Basic Science and Pathogenesis

Background: A complex, multicellular disease with genetic and immunological elements, Alzheimer's disease (AD) affects millions worldwide. There has been previous research linking AD to the missense variants ABI3-rs616338-T and PLCG2-rs72824905-G, and the altered expression of these genes has been shown to disrupt microglial function. In our understanding of AD risk and resilience, limited research has been conducted on how these variants affect microglial subtypes and states in AD.

Methods: We previously identified DOCK8 protein as a target for fluorescent activated nuclei sorting (FANS) to enrich microglia nuclei from frozen human brains. Using this enrichment strategy, we generated microglia enriched snRNAseq data from temporal cortex tissue of 30 donors harboring ABI3 or PLCG2 missense mutations, or neither mutation. We introduced PLCG2 variant in either homozygote, and heterozygote forms into an AD patient derived iPSC through CRISPR/Cas9 approach, differentiated these cells into microglia cells (IMGLs) following established protocols, and generated scRNAseq data after treatment with Amyloidβ. We applied standard alignment and quality control pipelines to the snRNAseq and scRNAseq datasets in parallel. Established markers of microglia states and subtypes were utilized to annotate the clusters; analyzed for their hub gene expression using comparisons between cluster differential profiling to determine signature pathways. Differential gene expression was assessed using pseudo bulk and MAST approaches.

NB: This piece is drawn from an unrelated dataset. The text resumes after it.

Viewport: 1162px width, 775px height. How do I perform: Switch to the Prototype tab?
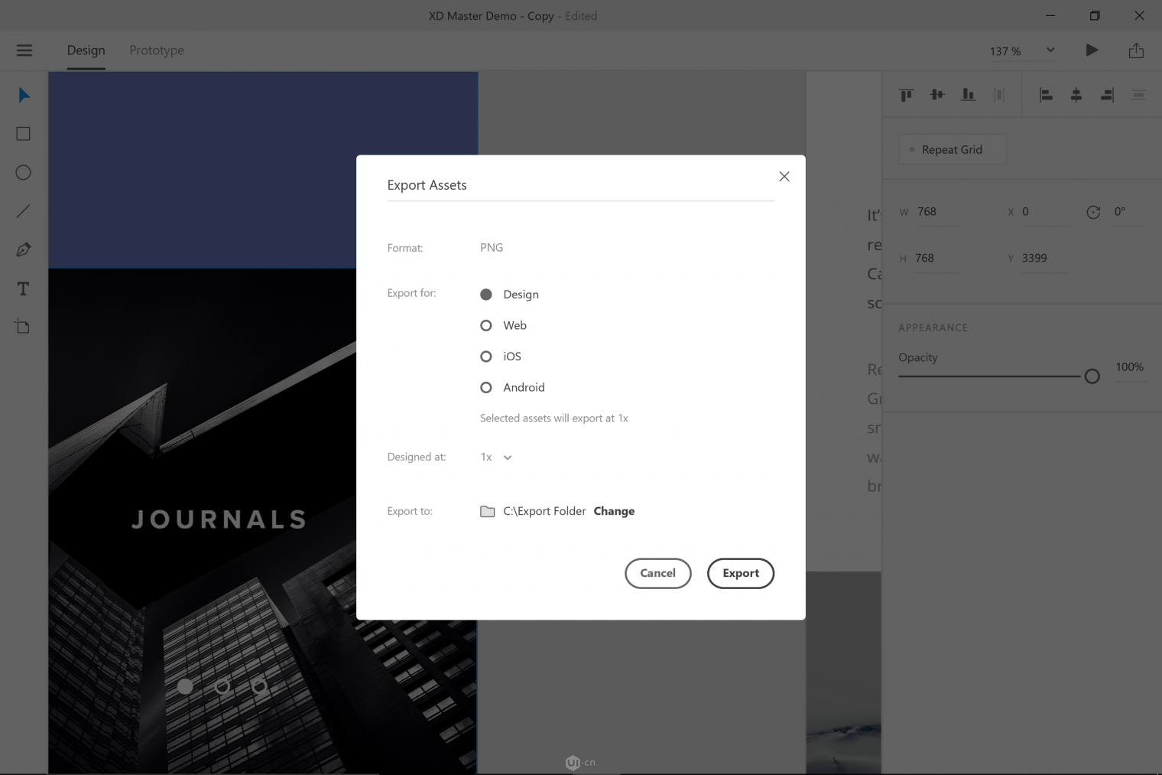tap(156, 50)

Results: We obtained single nuclei transcriptome profiles of 54,000 frozen human brain nuclei, of which 35,000 are microglia, through snRNAseq, and single cell profiles of 63,000 iMGLs through scRNAseq, using our standard alignment and quality control procedures. Our differential gene expression analysis identified novel genes and pathways which were identified as part of resilience or AD risk networks in microglia subtypes and states. These alterations were validated using orthogonal experimental methods and further explored for their conservation using in vivo external datasets. Pseudotime inference will be completed to probe microglia marker gene expression dynamics, treatment conditions, along with continuous cell-state changes.

Conclusion: Our study uncovers microglia subtype specific resilience and risk factors provided by AD related genetic variants using snRNAseq from frozen human brain and scRNAseq from IPSC derived microglia cells. These findings nominate novel targets and pathways with therapeutic potential.